Data extracted from a collection
***

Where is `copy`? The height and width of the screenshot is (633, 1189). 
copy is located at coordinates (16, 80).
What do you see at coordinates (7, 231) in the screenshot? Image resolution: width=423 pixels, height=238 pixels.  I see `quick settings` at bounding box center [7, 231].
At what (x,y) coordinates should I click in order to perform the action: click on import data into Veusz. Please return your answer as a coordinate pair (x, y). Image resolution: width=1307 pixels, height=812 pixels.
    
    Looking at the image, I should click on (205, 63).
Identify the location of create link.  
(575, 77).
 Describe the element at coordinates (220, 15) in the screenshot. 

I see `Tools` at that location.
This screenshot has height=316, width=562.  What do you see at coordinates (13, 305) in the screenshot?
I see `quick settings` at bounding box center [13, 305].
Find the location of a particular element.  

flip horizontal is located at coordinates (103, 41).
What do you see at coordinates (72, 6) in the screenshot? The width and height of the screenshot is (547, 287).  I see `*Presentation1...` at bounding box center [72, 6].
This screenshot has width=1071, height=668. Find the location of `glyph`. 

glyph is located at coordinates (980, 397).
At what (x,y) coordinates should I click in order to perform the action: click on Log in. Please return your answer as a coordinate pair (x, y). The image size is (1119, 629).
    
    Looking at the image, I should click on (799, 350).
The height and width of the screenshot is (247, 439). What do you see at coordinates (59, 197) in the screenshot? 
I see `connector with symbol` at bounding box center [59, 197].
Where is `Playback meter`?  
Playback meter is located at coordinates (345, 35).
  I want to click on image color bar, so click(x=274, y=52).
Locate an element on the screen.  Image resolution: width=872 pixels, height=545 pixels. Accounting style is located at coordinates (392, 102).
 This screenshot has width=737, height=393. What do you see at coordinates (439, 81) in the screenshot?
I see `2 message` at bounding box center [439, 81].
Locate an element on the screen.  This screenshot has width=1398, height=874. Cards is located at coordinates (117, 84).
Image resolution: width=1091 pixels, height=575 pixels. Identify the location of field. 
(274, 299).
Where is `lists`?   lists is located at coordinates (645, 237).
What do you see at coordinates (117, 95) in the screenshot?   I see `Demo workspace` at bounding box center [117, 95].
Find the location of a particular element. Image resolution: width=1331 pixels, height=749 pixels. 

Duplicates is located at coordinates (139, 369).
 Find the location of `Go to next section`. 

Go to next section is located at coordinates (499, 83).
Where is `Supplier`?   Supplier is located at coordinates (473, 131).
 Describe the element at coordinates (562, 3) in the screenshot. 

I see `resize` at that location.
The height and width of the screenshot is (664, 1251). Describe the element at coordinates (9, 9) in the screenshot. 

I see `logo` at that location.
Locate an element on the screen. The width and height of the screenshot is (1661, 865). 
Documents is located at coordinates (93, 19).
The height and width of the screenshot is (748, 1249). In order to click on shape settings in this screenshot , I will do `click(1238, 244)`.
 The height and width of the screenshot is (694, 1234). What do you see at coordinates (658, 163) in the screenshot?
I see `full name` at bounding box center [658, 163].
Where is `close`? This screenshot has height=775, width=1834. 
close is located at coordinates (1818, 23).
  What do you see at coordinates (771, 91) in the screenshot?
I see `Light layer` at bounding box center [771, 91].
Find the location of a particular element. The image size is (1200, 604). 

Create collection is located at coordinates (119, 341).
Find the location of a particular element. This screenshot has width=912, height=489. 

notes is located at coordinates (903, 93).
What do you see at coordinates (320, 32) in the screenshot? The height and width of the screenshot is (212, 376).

***

§ **TASK PROMPT**
Rewrite the lines from the first one through the line containing "flip horizontal is", changing "Identify the location of" to "Locate" and leaving everything else unchanged.

§ **RESPONSE FOR THIS EXERCISE**
Where is `copy`? The height and width of the screenshot is (633, 1189). 
copy is located at coordinates (16, 80).
What do you see at coordinates (7, 231) in the screenshot? Image resolution: width=423 pixels, height=238 pixels.  I see `quick settings` at bounding box center [7, 231].
At what (x,y) coordinates should I click in order to perform the action: click on import data into Veusz. Please return your answer as a coordinate pair (x, y). Image resolution: width=1307 pixels, height=812 pixels.
    
    Looking at the image, I should click on (205, 63).
Locate create link.  
(575, 77).
 Describe the element at coordinates (220, 15) in the screenshot. 

I see `Tools` at that location.
This screenshot has height=316, width=562.  What do you see at coordinates (13, 305) in the screenshot?
I see `quick settings` at bounding box center [13, 305].
Find the location of a particular element.  

flip horizontal is located at coordinates (103, 41).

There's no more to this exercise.